## Your assignment
Find all the lines in the entries below that hold the word "screenshot" and copy them.

## Data provided
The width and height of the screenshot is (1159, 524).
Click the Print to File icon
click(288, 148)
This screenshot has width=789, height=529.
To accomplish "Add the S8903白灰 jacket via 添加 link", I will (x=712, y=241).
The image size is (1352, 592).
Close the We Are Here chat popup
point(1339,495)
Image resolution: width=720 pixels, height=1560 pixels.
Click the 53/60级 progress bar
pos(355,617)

--

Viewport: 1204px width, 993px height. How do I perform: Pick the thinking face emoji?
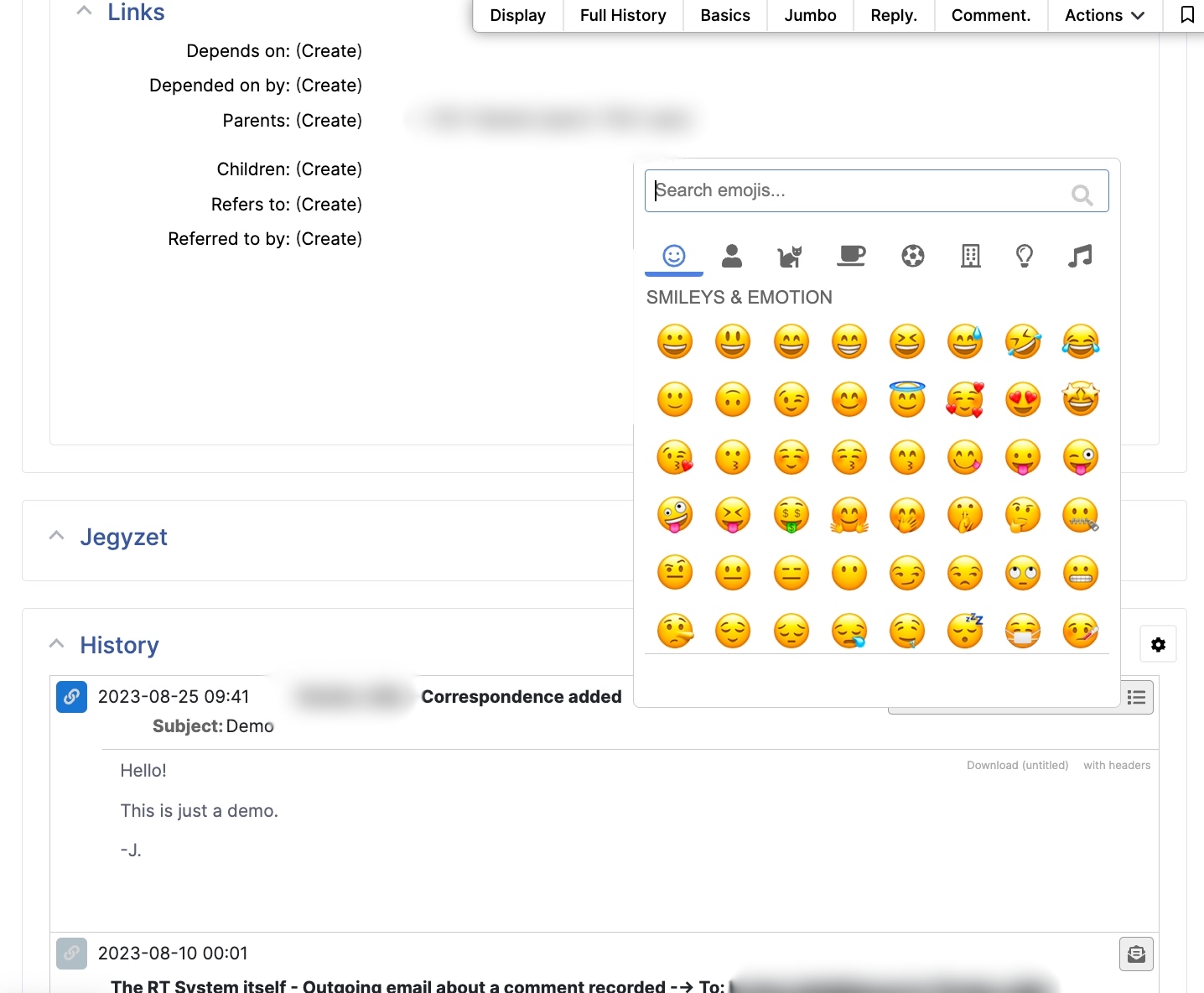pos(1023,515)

## Answer area
The width and height of the screenshot is (1159, 524).
This screenshot has width=789, height=529.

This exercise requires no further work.